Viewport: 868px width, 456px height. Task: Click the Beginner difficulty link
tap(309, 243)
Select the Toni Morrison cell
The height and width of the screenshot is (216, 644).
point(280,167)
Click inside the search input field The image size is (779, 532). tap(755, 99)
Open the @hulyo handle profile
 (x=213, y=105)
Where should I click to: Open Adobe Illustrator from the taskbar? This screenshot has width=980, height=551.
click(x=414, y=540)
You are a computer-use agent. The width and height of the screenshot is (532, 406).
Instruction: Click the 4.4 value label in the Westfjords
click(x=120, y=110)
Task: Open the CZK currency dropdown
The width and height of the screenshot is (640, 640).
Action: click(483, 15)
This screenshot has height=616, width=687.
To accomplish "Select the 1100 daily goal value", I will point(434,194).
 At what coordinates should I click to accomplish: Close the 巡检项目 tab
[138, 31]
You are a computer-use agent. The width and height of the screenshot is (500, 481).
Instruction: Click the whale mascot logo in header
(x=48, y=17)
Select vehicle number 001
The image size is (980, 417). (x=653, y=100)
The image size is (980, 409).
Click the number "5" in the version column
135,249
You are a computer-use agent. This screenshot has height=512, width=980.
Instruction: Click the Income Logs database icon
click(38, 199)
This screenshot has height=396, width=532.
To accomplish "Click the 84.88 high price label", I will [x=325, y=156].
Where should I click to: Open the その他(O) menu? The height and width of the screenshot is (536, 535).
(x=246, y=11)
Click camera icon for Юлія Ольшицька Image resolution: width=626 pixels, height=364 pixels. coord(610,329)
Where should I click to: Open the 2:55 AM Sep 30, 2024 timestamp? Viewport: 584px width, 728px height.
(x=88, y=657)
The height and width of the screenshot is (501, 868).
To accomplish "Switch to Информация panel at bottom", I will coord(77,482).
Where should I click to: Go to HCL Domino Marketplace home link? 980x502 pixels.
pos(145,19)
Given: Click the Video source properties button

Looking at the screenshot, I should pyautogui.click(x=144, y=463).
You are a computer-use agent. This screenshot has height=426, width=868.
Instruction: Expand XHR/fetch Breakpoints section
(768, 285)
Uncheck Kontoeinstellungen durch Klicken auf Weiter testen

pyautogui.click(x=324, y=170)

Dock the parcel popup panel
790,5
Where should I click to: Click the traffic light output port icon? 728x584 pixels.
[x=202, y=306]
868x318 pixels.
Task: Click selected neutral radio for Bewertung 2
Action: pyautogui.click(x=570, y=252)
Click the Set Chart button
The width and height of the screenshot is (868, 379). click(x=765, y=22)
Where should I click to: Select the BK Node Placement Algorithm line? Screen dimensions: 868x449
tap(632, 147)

== == ==

The problem :: Your answer should be an exact transcription of the data above.

Exercise output ::
Viewport: 868px width, 456px height. Task: Click the Beginner difficulty link
tap(309, 243)
Select the Toni Morrison cell
The height and width of the screenshot is (216, 644).
point(280,167)
Click inside the search input field The image size is (779, 532). tap(755, 99)
Open the @hulyo handle profile
 (x=213, y=105)
Where should I click to: Open Adobe Illustrator from the taskbar? This screenshot has width=980, height=551.
click(x=414, y=540)
You are a computer-use agent. The width and height of the screenshot is (532, 406).
Instruction: Click the 4.4 value label in the Westfjords
click(x=120, y=110)
Task: Open the CZK currency dropdown
The width and height of the screenshot is (640, 640).
Action: click(483, 15)
This screenshot has height=616, width=687.
To accomplish "Select the 1100 daily goal value", I will point(434,194).
 At what coordinates should I click to accomplish: Close the 巡检项目 tab
[138, 31]
You are a computer-use agent. The width and height of the screenshot is (500, 481).
Instruction: Click the whale mascot logo in header
(x=48, y=17)
Select vehicle number 001
The image size is (980, 417). (x=653, y=100)
The image size is (980, 409).
Click the number "5" in the version column
135,249
You are a computer-use agent. This screenshot has height=512, width=980.
Instruction: Click the Income Logs database icon
click(38, 199)
This screenshot has height=396, width=532.
To accomplish "Click the 84.88 high price label", I will [x=325, y=156].
Where should I click to: Open the その他(O) menu? The height and width of the screenshot is (536, 535).
(x=246, y=11)
Click camera icon for Юлія Ольшицька Image resolution: width=626 pixels, height=364 pixels. coord(610,329)
Where should I click to: Open the 2:55 AM Sep 30, 2024 timestamp? Viewport: 584px width, 728px height.
(x=88, y=657)
The height and width of the screenshot is (501, 868).
To accomplish "Switch to Информация panel at bottom", I will coord(77,482).
Where should I click to: Go to HCL Domino Marketplace home link? 980x502 pixels.
pos(145,19)
Given: Click the Video source properties button

Looking at the screenshot, I should pyautogui.click(x=144, y=463).
You are a computer-use agent. This screenshot has height=426, width=868.
Instruction: Expand XHR/fetch Breakpoints section
(768, 285)
Uncheck Kontoeinstellungen durch Klicken auf Weiter testen

pyautogui.click(x=324, y=170)

Dock the parcel popup panel
790,5
Where should I click to: Click the traffic light output port icon? 728x584 pixels.
[x=202, y=306]
868x318 pixels.
Task: Click selected neutral radio for Bewertung 2
Action: pyautogui.click(x=570, y=252)
Click the Set Chart button
The width and height of the screenshot is (868, 379). click(x=765, y=22)
Where should I click to: Select the BK Node Placement Algorithm line? Screen dimensions: 868x449
tap(632, 147)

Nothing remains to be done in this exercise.